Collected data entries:
***

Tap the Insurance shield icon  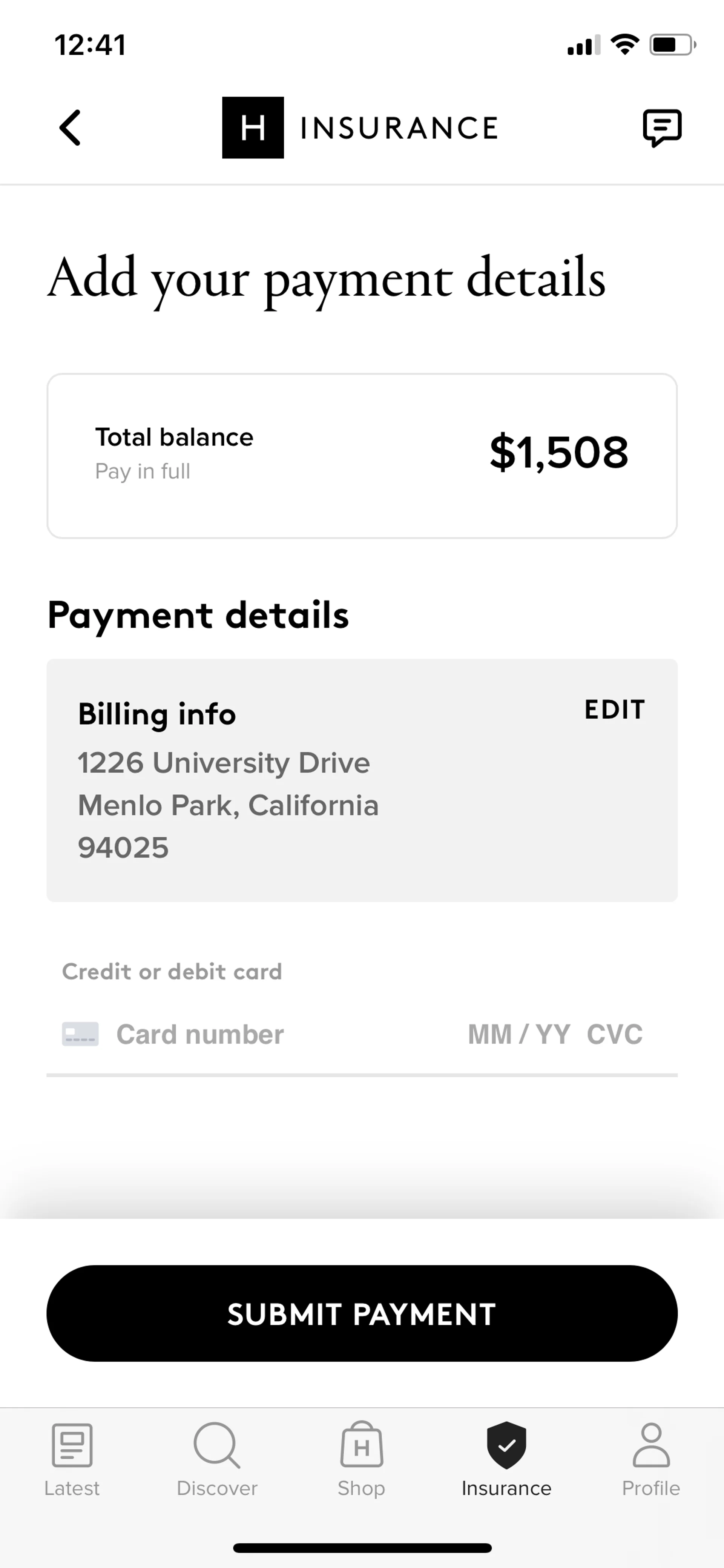click(x=506, y=1445)
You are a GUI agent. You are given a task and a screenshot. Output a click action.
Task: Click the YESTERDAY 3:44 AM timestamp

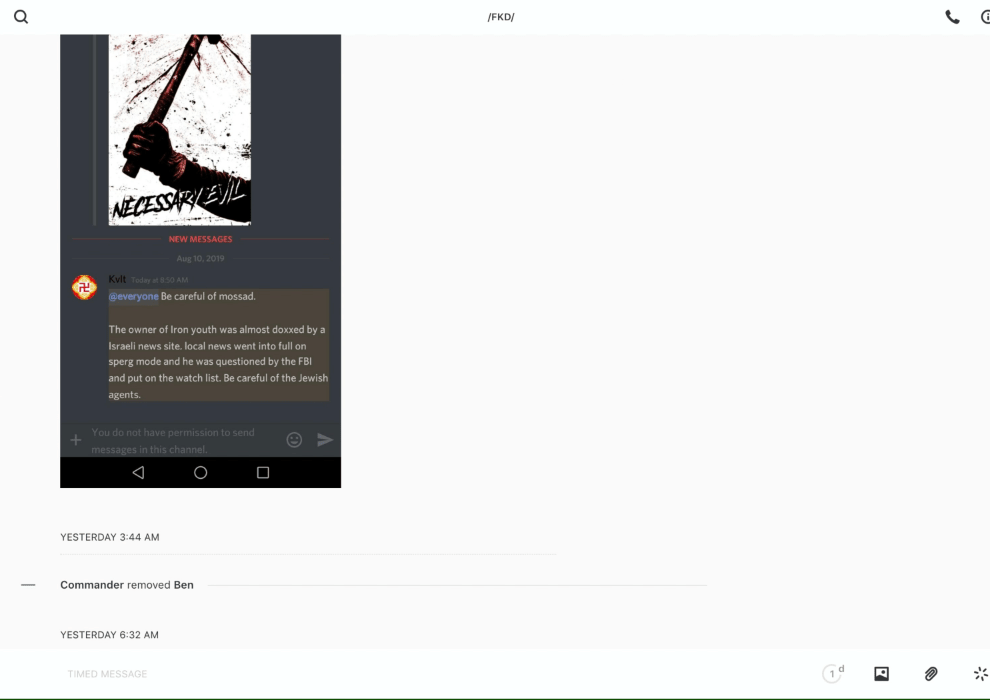[x=109, y=537]
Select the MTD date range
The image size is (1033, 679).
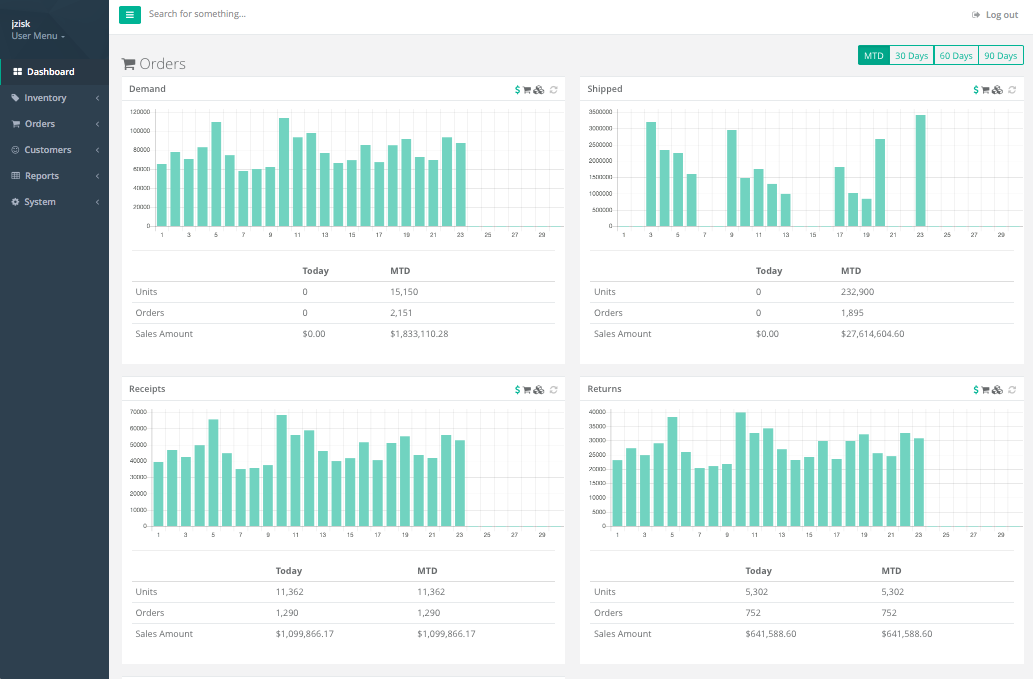(874, 56)
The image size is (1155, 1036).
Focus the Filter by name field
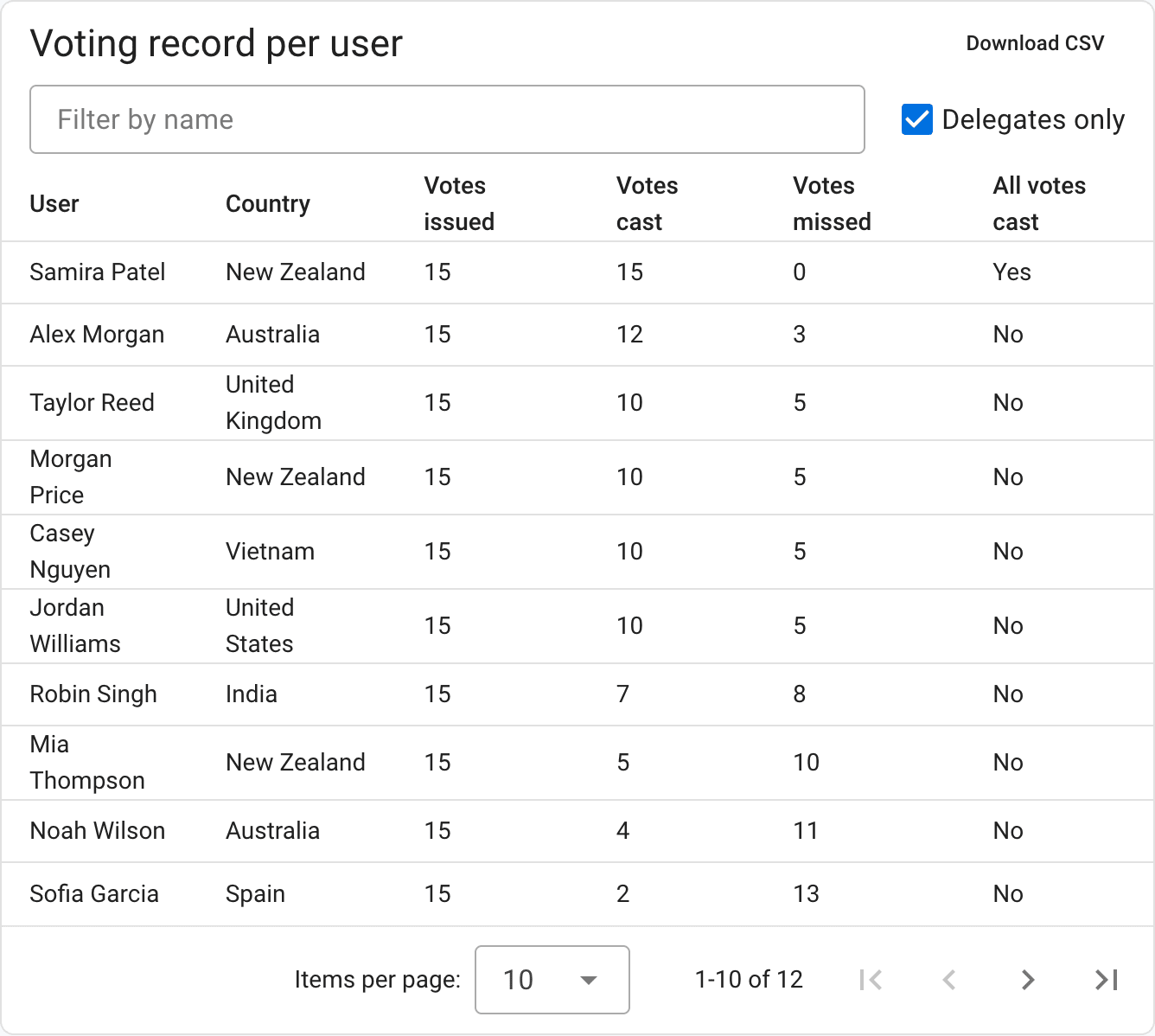(447, 119)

***

> **WHAT THE EXERCISE ASKS**
Going from the line holding "The image size is (1155, 1036)." to the last line of the data above, reproduce every line exactly, both included, with the pictures omitted.

> **TASK SOLUTION**
The image size is (1155, 1036).
Focus the Filter by name field
(447, 119)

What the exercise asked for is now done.